Scan the data below for the string "Given". Copy every line where it appears.

<<<<

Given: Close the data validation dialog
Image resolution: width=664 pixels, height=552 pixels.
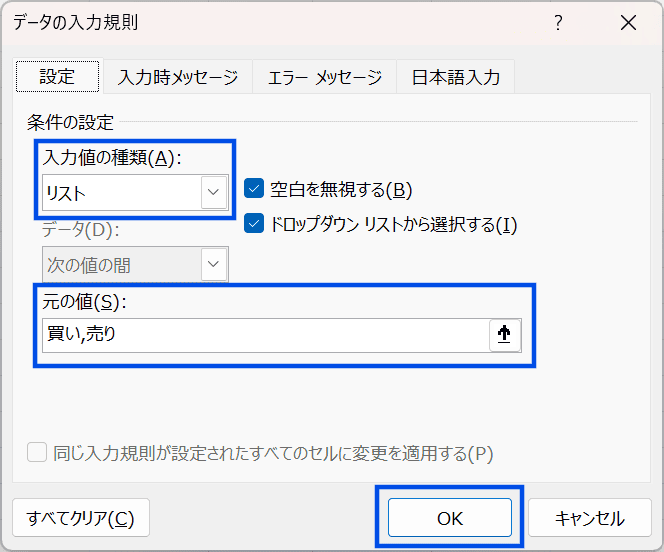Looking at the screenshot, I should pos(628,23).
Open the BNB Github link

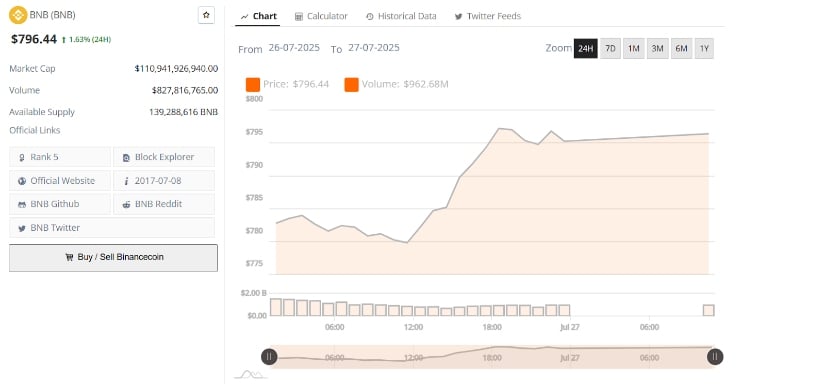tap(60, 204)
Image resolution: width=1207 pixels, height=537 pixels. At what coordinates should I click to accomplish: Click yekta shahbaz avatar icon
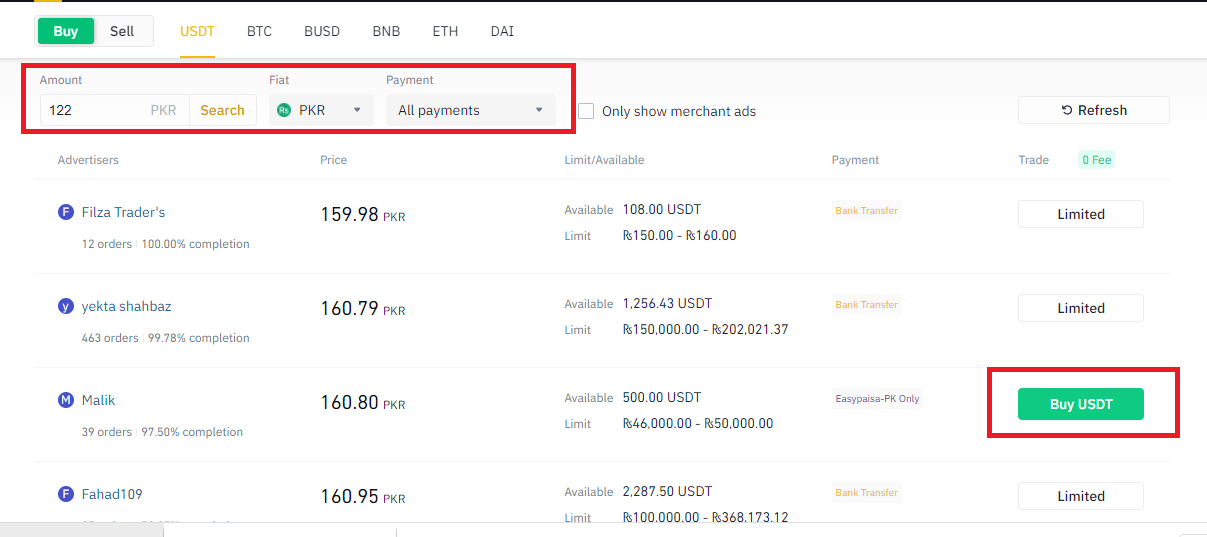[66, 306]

>>>>
<<<<

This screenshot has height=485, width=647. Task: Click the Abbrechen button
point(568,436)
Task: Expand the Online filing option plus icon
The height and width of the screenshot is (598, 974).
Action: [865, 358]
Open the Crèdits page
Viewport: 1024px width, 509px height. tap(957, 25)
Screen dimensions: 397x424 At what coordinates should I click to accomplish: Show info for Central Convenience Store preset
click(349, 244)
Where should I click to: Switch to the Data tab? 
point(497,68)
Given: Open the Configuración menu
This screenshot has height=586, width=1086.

>>>>
<<<<

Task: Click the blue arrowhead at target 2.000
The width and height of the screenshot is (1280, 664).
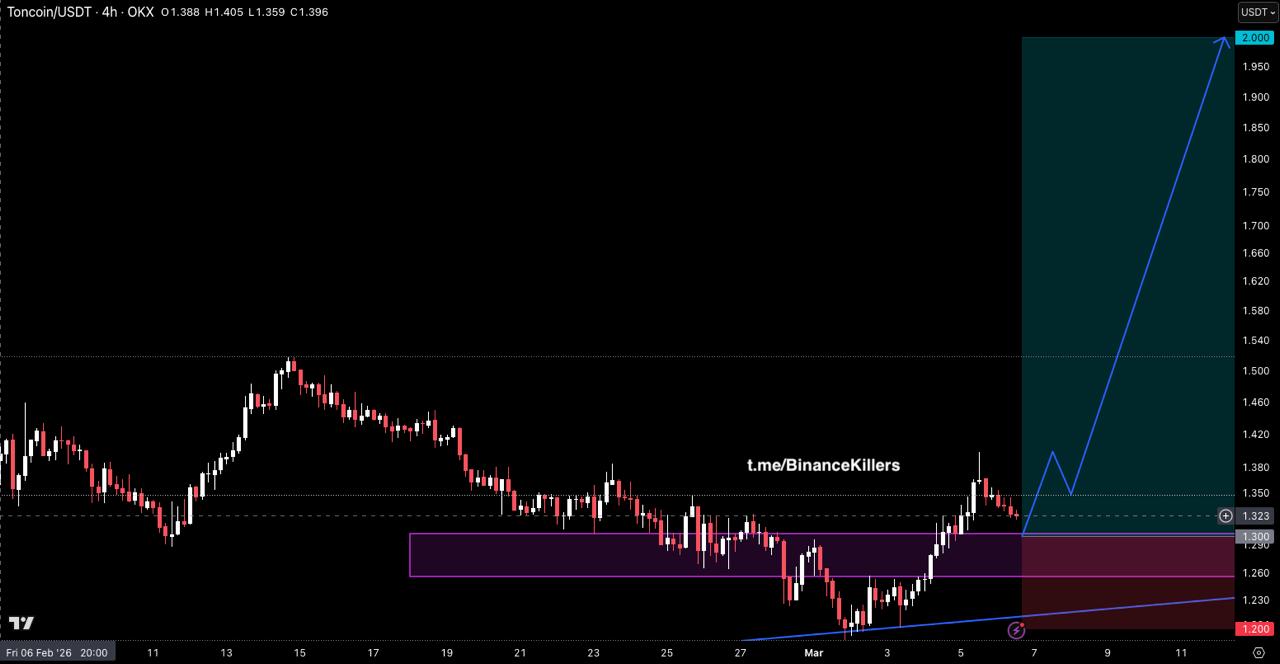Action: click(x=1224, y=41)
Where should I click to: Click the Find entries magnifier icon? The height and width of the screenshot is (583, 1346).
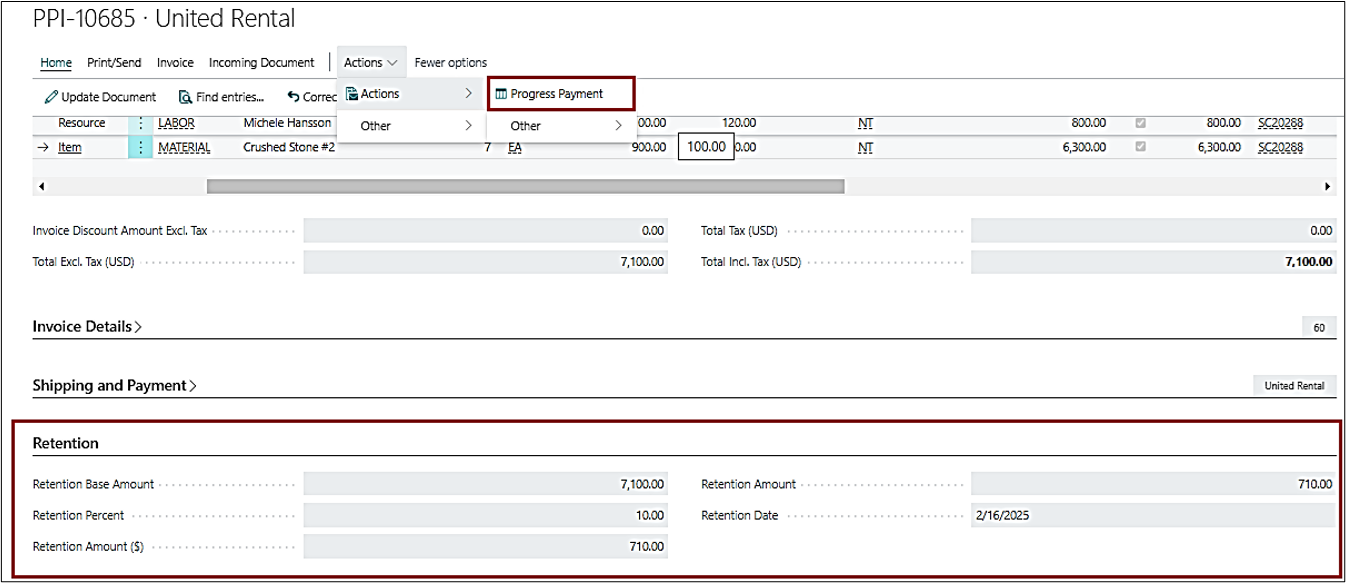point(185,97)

>>>>

▶ _WORKED SOLUTION_
Given: Close the data validation dialog
Given: Open the Configuración menu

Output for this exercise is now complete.